Quando c’è da operarsi per il sociale, i giocatori della Lazio non si tirano mai indietro. Come Francesco Acerbi e Marco Parolo che hanno messo all’asta le proprie maglie per la campagna «Ready2Play – ASCD Scuola Calcio Marco Parolo». La causa si può trovare sul sito CharityStars (QUI per poter partecipare ed ottenere il cimelio):

«Ready2Play (R2P) è un progetto dedicato ai bambini con disabilità, nato all’interno del Torino Club Gallarate – Scuola Calcio Marco Parolo. Proprio il centrocampista della Lazio ne ha permesso l’avvio e la realizzazione, nella profonda convinzione che “giocare a calcio” possa portare davvero ad un miglioramento del grado di salute di questi bambini. Il progetto è stato ideato e curato dai Ter.Occupazionali M.Lodi Pasini e M.Pastori, dopo due anni dedicati allo studio della letteratura internazionale sul tema disabilità-sport, integrazione sociale e dei progetti esistenti. Prende il via nella stagione 2018/19, il progetto pilota, che coinvolge 9 bambini con disabilità tra i 6 anni e gli 11 anni.

È una delle prime volte in Italia in cui Scuola Calcio si fa diretta promotrice di un progetto riguardante la disabilità, senza appoggiarsi a strutture esterne. L’equipe è formata sia da persone provenienti dal mondo del calcio (mister e psicologa), sia da professionisti sanitari (Ter.Occupazionali, Educatori Prof., Fisioterapisti) che quotidianamente lavorano con bambini con disabilità. Particolare attenzione è data al momento dello spogliatoio: qui si lavora con i bambini per aumentare le loro autonomie.
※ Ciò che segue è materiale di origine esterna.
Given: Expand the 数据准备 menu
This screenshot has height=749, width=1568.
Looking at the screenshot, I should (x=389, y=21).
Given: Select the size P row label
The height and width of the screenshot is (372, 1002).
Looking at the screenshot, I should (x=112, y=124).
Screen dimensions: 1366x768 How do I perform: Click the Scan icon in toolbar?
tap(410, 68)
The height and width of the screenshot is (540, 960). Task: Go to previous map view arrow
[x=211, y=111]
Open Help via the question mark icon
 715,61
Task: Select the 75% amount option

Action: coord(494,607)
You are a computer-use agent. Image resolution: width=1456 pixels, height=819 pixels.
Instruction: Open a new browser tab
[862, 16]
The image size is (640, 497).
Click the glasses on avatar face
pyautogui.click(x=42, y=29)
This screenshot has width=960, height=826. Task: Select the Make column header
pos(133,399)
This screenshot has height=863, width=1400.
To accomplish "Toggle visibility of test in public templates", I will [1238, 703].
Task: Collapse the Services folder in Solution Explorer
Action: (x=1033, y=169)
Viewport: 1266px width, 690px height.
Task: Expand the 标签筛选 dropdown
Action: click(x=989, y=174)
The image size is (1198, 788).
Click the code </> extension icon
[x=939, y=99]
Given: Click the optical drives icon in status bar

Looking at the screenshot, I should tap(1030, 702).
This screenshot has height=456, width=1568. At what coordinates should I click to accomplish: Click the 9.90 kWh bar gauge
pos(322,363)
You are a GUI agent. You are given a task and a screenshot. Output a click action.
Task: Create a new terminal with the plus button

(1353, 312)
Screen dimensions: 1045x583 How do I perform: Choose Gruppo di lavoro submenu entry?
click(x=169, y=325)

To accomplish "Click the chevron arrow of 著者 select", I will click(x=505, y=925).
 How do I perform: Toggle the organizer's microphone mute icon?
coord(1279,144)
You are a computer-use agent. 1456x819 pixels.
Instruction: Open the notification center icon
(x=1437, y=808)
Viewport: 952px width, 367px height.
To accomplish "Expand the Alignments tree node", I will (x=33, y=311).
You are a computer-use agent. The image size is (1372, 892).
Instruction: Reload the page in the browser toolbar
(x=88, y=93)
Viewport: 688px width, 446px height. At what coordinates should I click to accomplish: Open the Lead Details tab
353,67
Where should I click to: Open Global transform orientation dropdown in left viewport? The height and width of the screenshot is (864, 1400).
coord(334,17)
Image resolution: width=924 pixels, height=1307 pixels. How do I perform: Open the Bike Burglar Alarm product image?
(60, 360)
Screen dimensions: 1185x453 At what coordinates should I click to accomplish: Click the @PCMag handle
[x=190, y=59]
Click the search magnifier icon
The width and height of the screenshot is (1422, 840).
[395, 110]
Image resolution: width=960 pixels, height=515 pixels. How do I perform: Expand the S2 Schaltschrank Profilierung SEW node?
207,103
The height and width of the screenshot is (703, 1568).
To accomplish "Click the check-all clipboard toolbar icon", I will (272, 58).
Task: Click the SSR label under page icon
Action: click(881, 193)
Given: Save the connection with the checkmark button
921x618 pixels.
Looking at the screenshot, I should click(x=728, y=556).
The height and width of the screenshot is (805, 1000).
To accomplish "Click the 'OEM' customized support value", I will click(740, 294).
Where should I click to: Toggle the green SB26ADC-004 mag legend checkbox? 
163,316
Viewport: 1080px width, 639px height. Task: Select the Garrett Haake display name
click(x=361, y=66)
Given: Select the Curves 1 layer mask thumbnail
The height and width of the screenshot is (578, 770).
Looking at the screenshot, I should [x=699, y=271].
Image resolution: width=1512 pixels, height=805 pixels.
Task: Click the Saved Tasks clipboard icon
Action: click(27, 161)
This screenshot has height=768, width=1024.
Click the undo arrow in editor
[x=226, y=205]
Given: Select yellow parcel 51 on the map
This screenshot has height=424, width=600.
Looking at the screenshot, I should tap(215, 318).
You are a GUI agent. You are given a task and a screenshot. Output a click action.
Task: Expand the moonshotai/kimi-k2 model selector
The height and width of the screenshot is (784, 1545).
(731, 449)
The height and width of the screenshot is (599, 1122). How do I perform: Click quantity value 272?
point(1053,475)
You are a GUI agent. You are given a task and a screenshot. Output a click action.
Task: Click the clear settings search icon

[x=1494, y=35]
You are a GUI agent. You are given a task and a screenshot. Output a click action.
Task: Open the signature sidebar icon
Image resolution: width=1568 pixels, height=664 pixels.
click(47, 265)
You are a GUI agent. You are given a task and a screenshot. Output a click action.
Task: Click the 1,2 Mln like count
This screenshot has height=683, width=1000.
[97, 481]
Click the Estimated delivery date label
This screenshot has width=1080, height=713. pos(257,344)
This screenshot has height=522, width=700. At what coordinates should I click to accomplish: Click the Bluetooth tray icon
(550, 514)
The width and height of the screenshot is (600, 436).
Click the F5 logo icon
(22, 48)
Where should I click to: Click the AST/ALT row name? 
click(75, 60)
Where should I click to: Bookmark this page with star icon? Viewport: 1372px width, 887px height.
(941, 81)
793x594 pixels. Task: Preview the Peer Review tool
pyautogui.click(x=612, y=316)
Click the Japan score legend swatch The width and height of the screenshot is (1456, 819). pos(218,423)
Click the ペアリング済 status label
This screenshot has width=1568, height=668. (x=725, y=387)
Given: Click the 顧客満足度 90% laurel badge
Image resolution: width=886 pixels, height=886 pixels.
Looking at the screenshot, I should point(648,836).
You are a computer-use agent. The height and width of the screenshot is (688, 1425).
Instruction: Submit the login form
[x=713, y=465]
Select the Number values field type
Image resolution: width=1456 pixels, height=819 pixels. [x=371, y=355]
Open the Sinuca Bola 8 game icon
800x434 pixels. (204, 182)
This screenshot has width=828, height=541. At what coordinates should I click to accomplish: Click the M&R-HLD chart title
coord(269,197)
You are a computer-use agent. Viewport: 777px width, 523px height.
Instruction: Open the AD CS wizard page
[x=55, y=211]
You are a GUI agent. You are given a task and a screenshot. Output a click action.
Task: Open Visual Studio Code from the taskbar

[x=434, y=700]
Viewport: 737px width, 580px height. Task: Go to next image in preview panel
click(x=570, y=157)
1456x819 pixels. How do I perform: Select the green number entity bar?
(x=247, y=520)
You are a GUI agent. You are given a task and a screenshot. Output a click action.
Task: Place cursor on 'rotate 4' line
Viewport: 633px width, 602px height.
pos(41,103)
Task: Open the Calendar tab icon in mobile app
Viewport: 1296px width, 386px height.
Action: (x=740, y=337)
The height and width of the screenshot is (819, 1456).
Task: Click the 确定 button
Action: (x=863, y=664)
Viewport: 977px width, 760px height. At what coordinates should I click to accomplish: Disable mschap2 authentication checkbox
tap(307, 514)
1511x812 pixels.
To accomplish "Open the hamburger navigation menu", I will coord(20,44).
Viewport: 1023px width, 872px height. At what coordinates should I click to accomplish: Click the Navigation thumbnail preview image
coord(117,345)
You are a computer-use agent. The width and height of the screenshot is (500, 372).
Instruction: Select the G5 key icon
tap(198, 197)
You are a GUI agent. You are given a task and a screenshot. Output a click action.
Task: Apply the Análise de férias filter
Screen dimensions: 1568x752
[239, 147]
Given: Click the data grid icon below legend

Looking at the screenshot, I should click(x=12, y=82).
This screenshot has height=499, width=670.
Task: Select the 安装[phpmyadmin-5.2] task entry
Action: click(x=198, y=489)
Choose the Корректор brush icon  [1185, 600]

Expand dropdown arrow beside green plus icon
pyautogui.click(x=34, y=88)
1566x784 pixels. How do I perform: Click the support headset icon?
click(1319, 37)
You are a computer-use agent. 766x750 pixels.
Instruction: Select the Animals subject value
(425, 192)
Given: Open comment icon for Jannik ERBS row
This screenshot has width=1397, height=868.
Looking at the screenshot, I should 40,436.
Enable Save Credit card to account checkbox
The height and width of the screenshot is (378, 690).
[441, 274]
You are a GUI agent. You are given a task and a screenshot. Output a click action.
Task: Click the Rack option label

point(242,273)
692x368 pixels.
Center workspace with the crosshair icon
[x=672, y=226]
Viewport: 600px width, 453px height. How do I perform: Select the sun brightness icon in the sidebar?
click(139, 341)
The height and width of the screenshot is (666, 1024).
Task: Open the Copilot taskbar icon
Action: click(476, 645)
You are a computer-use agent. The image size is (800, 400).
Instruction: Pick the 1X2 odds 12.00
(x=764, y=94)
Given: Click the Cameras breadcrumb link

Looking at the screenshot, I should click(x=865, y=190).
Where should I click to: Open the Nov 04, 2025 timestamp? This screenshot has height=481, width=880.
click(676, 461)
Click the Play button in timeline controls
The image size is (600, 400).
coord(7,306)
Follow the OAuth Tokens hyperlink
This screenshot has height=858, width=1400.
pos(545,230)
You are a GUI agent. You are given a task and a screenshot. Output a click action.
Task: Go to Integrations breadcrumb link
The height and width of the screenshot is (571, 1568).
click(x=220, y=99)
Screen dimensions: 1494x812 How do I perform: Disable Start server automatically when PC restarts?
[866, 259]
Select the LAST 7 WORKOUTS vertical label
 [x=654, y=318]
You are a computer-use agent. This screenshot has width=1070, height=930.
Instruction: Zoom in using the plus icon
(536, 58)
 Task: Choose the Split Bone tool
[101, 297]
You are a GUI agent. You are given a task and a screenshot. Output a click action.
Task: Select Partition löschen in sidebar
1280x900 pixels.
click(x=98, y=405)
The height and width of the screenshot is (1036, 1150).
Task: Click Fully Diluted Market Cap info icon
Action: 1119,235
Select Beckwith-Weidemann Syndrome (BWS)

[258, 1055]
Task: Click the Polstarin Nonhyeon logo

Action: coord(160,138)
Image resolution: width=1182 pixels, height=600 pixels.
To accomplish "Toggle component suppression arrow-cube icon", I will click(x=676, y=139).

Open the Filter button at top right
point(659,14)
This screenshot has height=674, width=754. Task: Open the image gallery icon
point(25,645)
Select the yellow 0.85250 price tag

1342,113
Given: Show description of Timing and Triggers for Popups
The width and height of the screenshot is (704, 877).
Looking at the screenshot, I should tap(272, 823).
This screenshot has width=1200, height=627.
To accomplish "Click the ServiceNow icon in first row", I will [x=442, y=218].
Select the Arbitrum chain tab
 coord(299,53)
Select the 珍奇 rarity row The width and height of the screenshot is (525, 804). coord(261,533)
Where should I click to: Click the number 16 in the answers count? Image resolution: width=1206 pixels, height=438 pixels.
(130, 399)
Svestirsi, vestirsi, organizzare la borsa, allacciare gli scarpini diventano veri e propri obiettivi da raggiungere, proprio come quelli sul campo. Visti i grandi risultati raggiunti nell’anno in corso, si vuole, per la nuova stagione, allargare maggiormente il numero dei ragazzi coinvolti, in modo da consentire sempre a più ragazzi di stare meglio, giocando a calcio».